■ Directions for this task
Write out the entries exactly, pictures excluded.

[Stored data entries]

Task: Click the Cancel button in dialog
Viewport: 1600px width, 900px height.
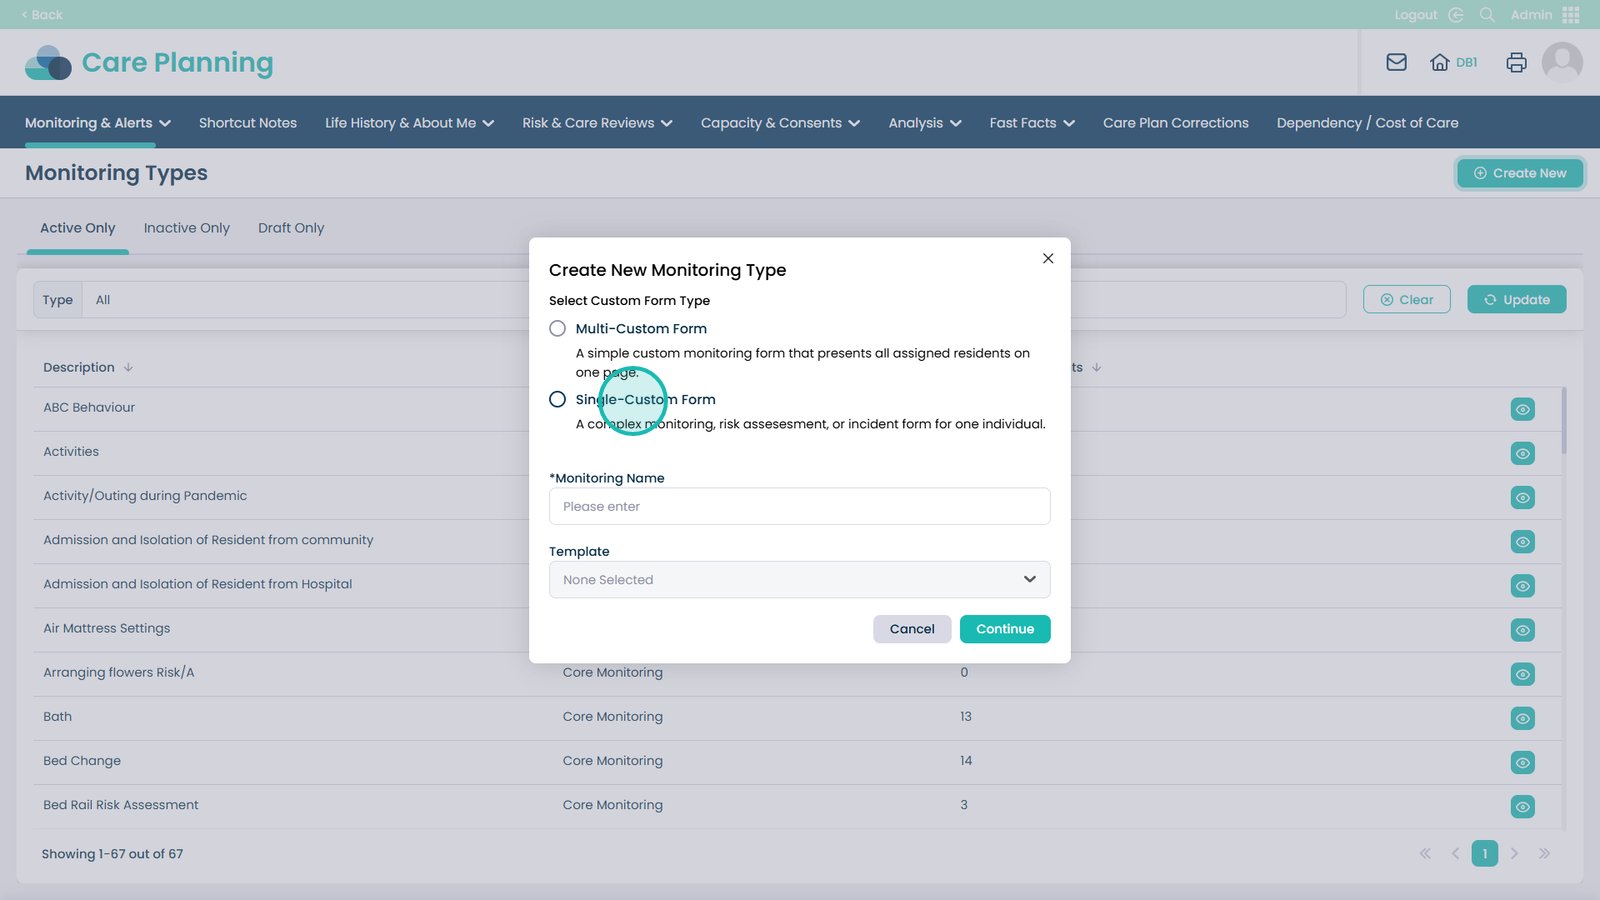Action: 911,629
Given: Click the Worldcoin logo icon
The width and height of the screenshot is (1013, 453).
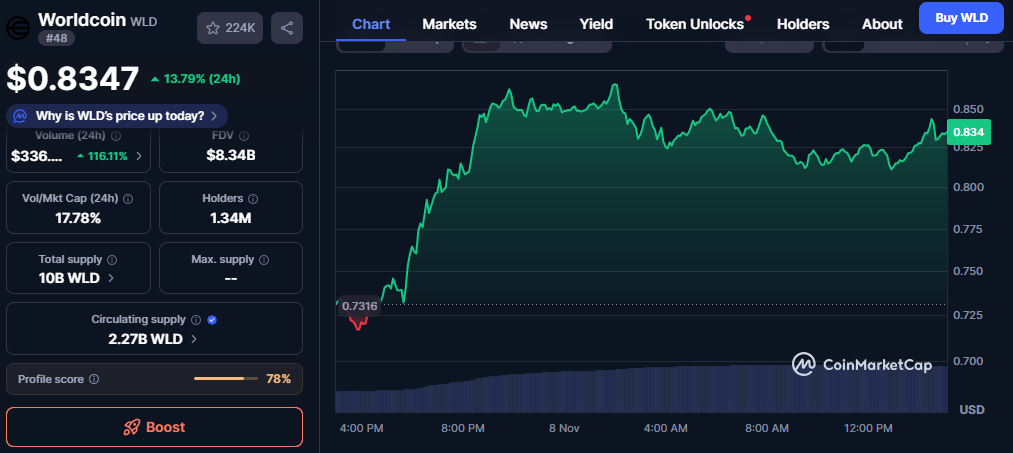Looking at the screenshot, I should point(18,27).
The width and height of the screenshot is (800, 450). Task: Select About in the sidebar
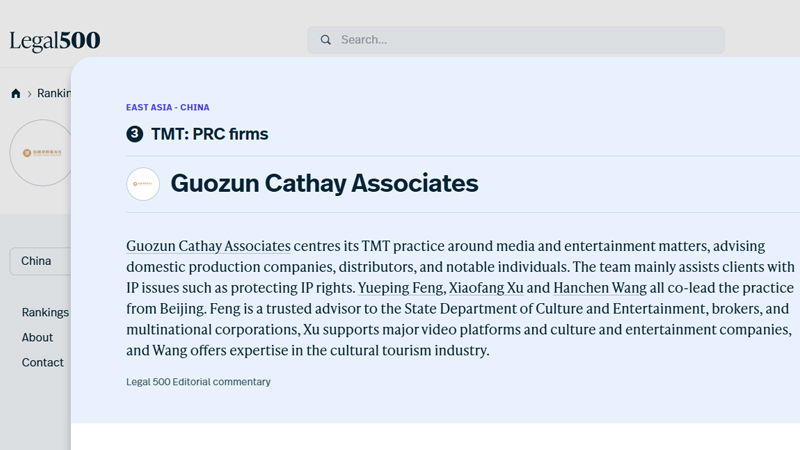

■ Result below
Task: Click the Cancel button in dialog
Viewport: 1600px width, 900px height.
Action: 911,629
Given: Click the Worldcoin logo icon
The width and height of the screenshot is (1013, 453).
Looking at the screenshot, I should point(18,27).
The width and height of the screenshot is (800, 450). Task: Select About in the sidebar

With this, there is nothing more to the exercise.